== PROMPT ==
Write out the data word for word, taking care that no picture is carried over.

== DATA TO USE ==
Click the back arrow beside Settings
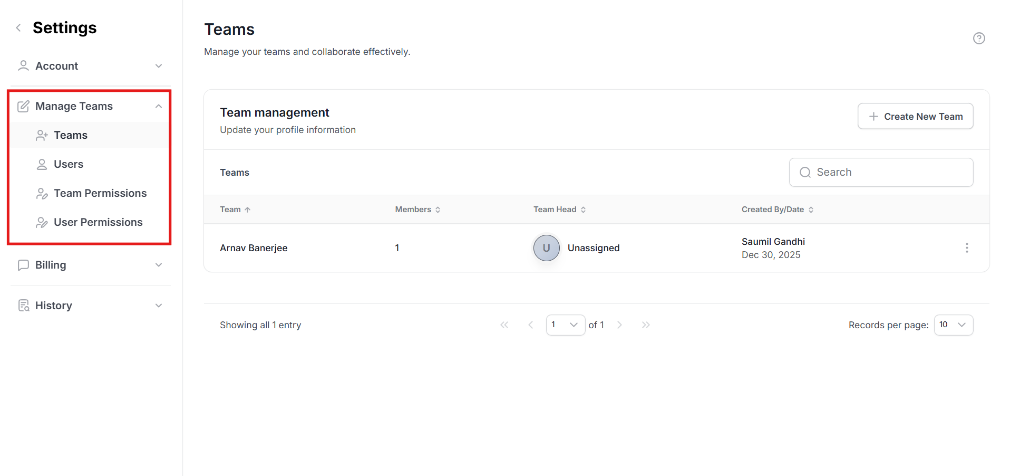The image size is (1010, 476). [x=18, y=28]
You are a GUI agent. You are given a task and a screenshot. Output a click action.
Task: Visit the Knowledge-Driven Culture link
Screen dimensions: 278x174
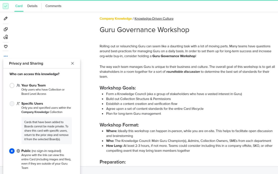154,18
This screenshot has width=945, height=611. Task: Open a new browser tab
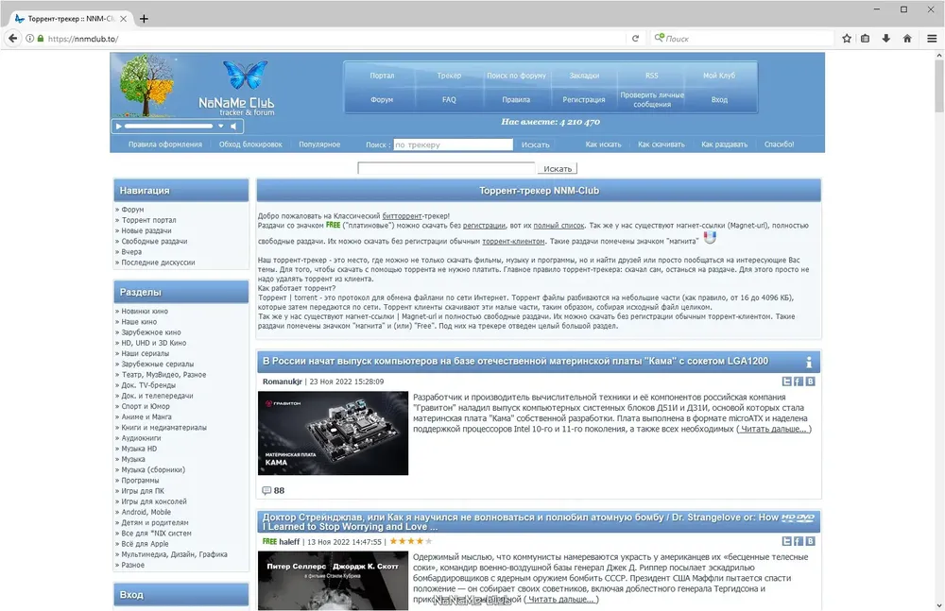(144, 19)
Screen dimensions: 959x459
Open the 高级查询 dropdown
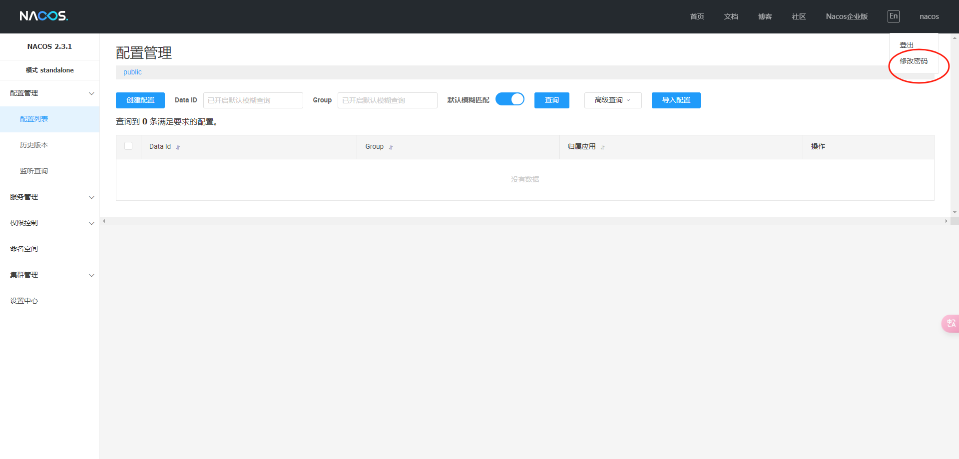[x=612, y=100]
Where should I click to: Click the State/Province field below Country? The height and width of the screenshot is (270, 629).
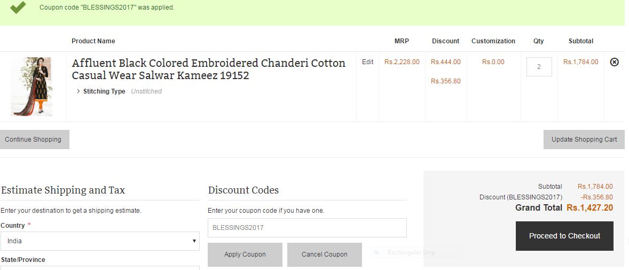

== RESPONSE ==
Click the back arrow beside Settings
The image size is (1010, 476). [x=18, y=28]
You are a GUI agent. You are given a task and a screenshot. Output a click action.
Task: Visit the Knowledge-Driven Culture link
Screen dimensions: 278x174
154,18
This screenshot has width=945, height=611. Task: Open a new browser tab
(144, 19)
Screen dimensions: 959x459
Open the 高级查询 dropdown
[x=612, y=100]
Where should I click to: Click the State/Province field below Country? The height and width of the screenshot is (270, 629).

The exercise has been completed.